StageArts SCRIPT EVALUATION

8/19/84
[Rick]

The Voysey Inheritance by Harley Granville-Barker

 

Plot:  Edward Voysey learns from his father that the older man has been stealing from his clients’ funds for many years.  Edward chooses to stay with the firm to keep matters from becoming worse, and when the old man dies suddenly, Edward is faced with the choice of letting the thefts be known and putting an end to the secrecy, or continuing the machinations in order to put the money back before anyone outside the family learns of the situation. 

For various reasons, not all of them honorable, the Voysey family prevails on Edward to continue the practices of old Mr. Voysey—and he begins by replacing the money looted from the accounts of the poorer clients, those who would be beggared should the firm go bankrupt. 

All seems to be going well, though Edward is under great stress and would prefer to be found out and put an end to the situation, until an old client of great wealth demands his funds in toto.  Edward, almost relieved at last to be out from under the pressure, tells him the truth. 

In the end, however, with the advice and assistance of a young woman with whom he had long been in love, Edward manages to keep things as they are in order to put things right.

Theme:  Sometimes the only way to do the right thing is to do the wrong thing.  Edward must do the wrong thing (not reporting a crime) for the right reasons (to prevent clients from losing their savings).

Genre/Style:  Realistic drama.

Structure:  Well-made play in 5 acts.

Setting:  2 sets, both realistic: Voysey office and family dining room.  Set in early 20th century (1905) England, but may be up-dated and transferred to US with some small editing.

Language:  Realistic dialogue, not at all stilted or anachronistic.

Characters:  Large cast, but a number of roles are cuttable: 8 women: 1 60’s, 2 40’s, 1 30’s, 4 20’s; 10 men: 2 60’s, 2 50’s, 1 40’s, 1 30’s, 3 20’s, 1 9-15 (all ages are adjustable 5-10 years either way, but the age-relationships need to remain the same). 

This is really an ensemble play, except for the role of Edward, and each of the characters has a fairly strong personality, though some may be a little stereotyped by today’s standards.  Cutting some of the smaller roles would be easy, and even some of the others may be excised with a little care and rewriting.  The central roles would be good showcases for actors. 

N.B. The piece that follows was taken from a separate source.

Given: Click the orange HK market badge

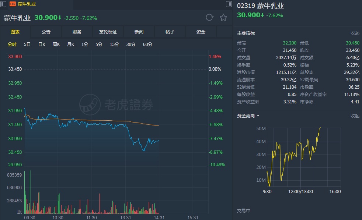Looking at the screenshot, I should [x=13, y=4].
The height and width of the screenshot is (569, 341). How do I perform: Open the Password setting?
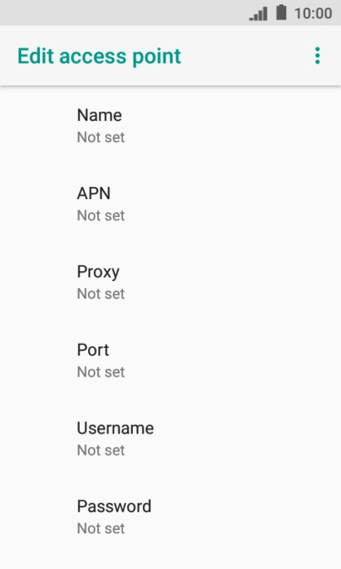coord(171,517)
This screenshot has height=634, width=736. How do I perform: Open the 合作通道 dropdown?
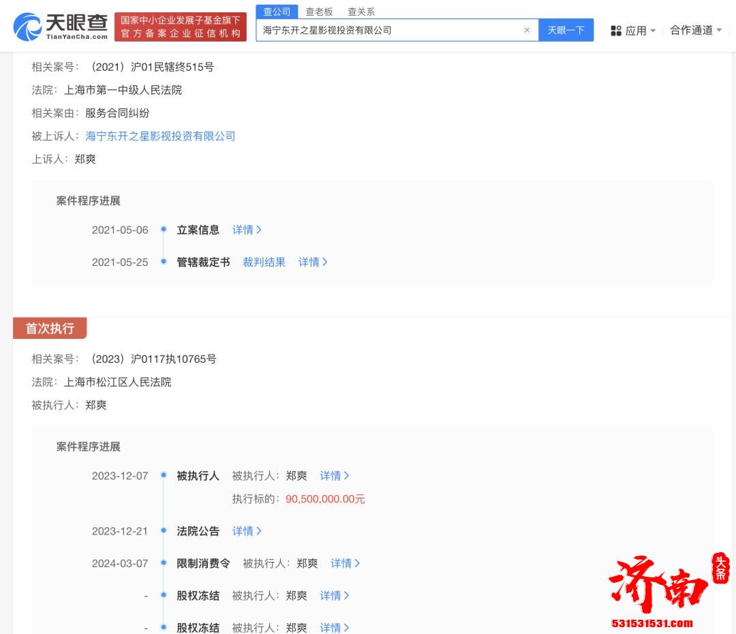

Evaluation:  This would undoubtedly make an interesting production if some adjustments are made.  Granville-Barker is a recognizable theater name, but his plays are not often done here.  There is nothing in this play that is dated or topical—it’s a universal situation that could happen as easily today as 80 years ago. 

The two sets could be combined by a judicious “relocating” of the play so that all the scenes can be performed in one place, and several characters can be cut/combined to reduce the cast size.  Some of the talkier scenes will need to be trimmed, but that would be an easy task.  In the end, this would make an excellent choice for a S/A season in a revival slot. 

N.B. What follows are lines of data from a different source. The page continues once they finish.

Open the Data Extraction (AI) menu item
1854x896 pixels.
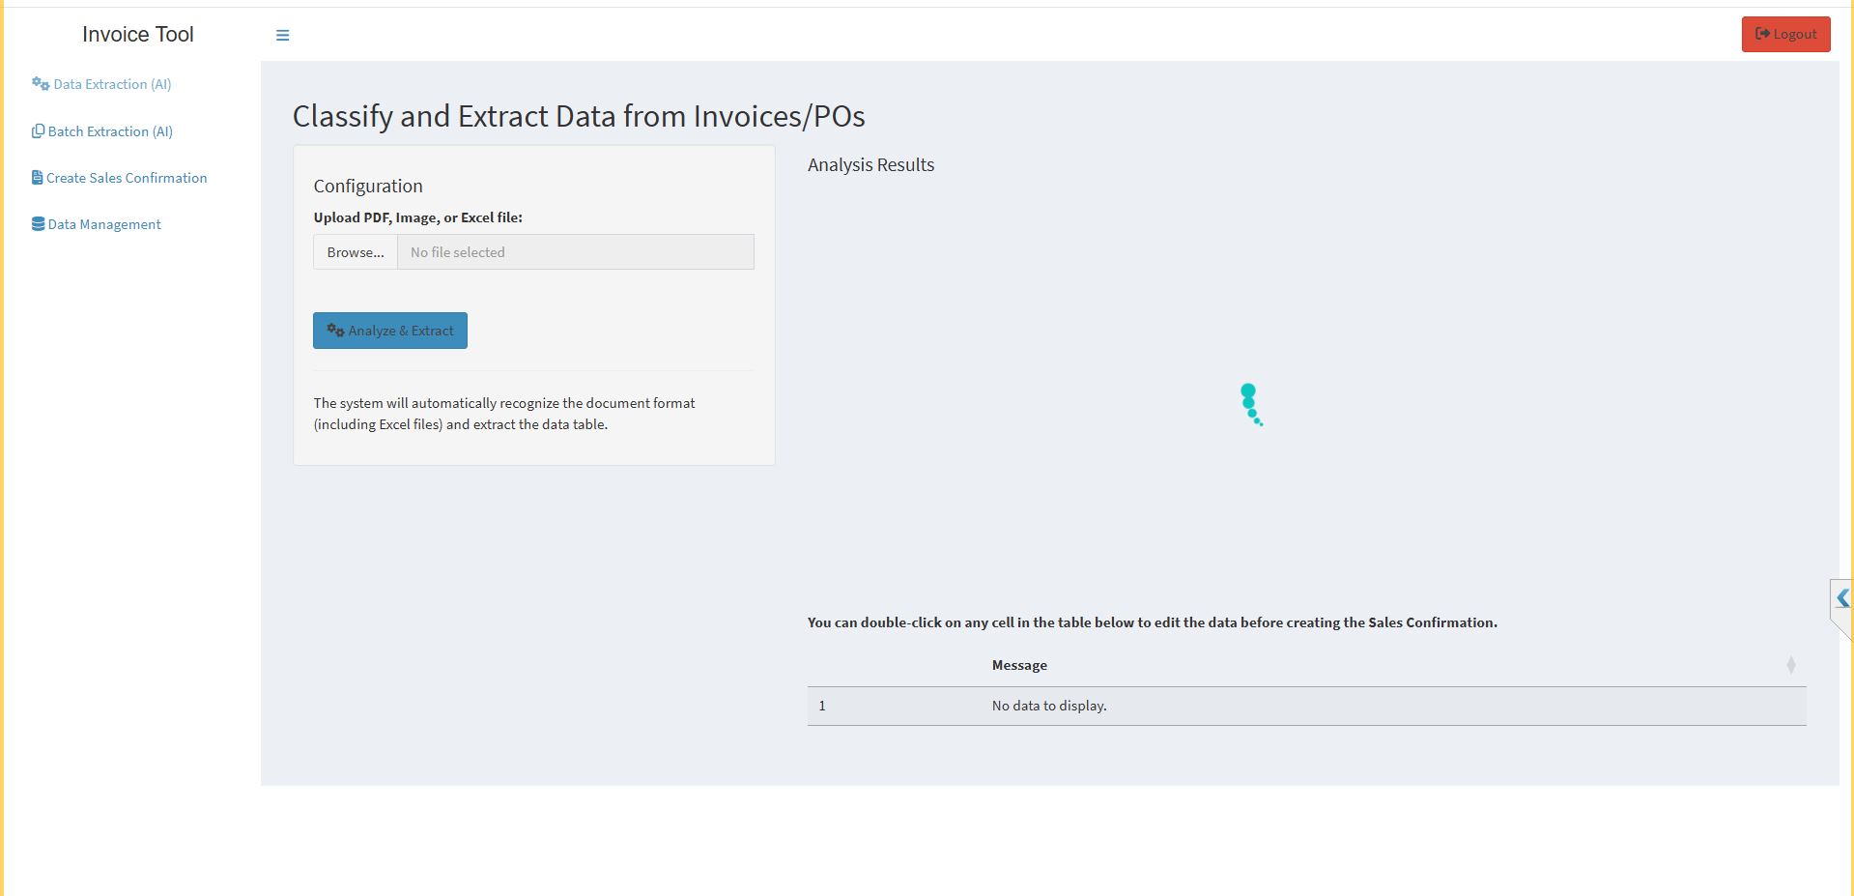(x=112, y=84)
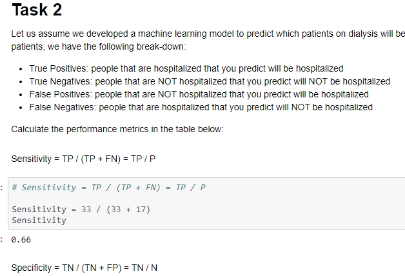Click the True Positives bullet item
Viewport: 405px width, 276px height.
(x=186, y=68)
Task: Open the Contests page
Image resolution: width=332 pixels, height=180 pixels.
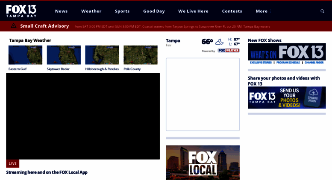Action: tap(232, 11)
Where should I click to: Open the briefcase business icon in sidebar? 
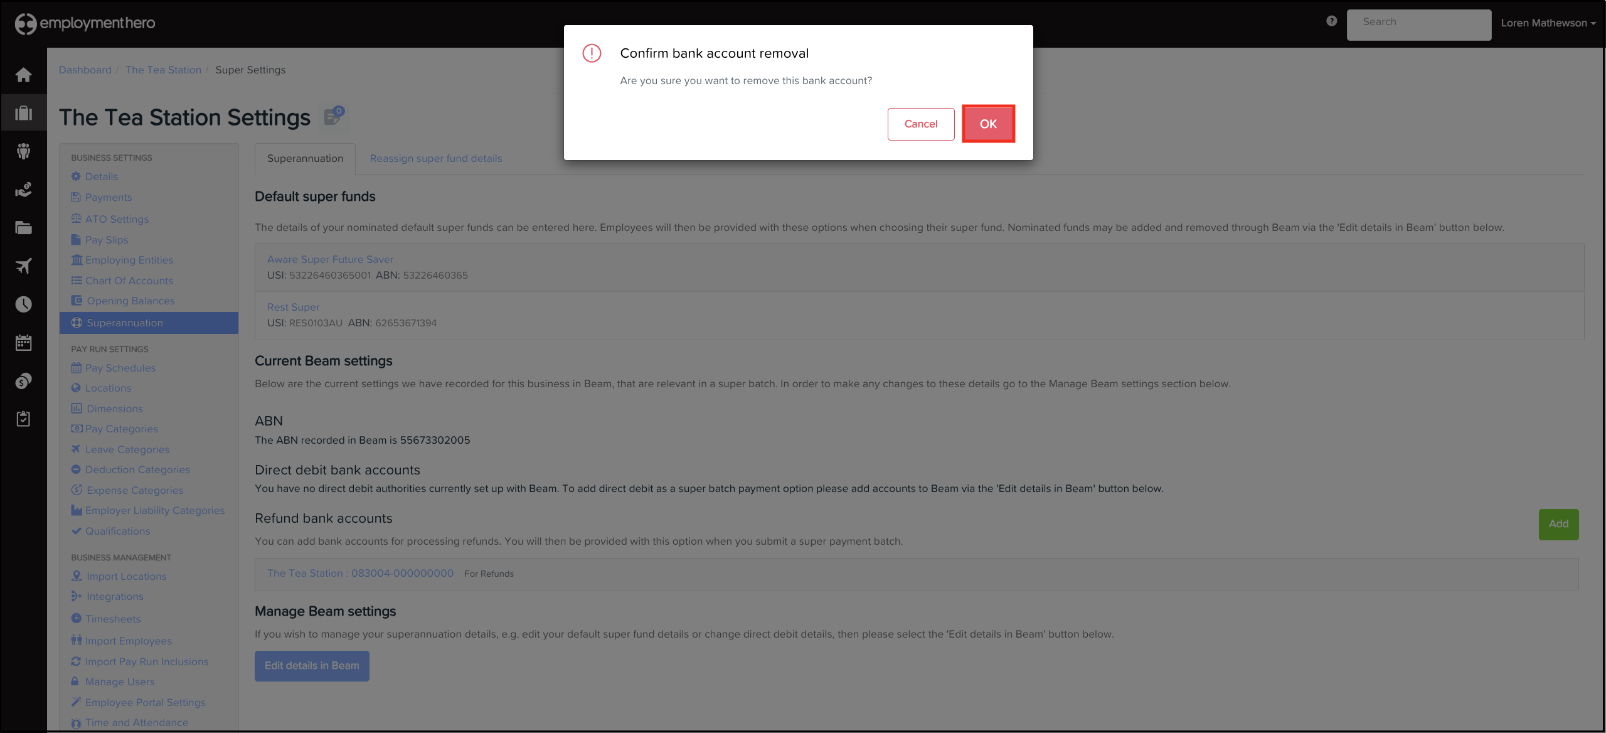coord(24,114)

Recommendation:  Possible production.

Source:  [Rick]

Rights:  Last known to be held by [Samuel] French.  (Editions are out of print—will have to xerox library copy for use.)

[A well-made play is a form of dramaturgy that arose in France in the late 19th century (la pièce bien faite) involving a tight plot, a largely standardized structure, and a climax close to the end.  The story usually depends on a key piece of information kept from some characters, but not the audience, and moves forward in a chain of actions that use minor reversals of fortune to create suspense.

[The genre was common at the turn of the 20th century, but modern writers like Alan Ayckbourn (b. 1939) and Noël Coward (1899-1973) continued to use it.  Even greats like Shaw and Ibsen applied the form to their work.]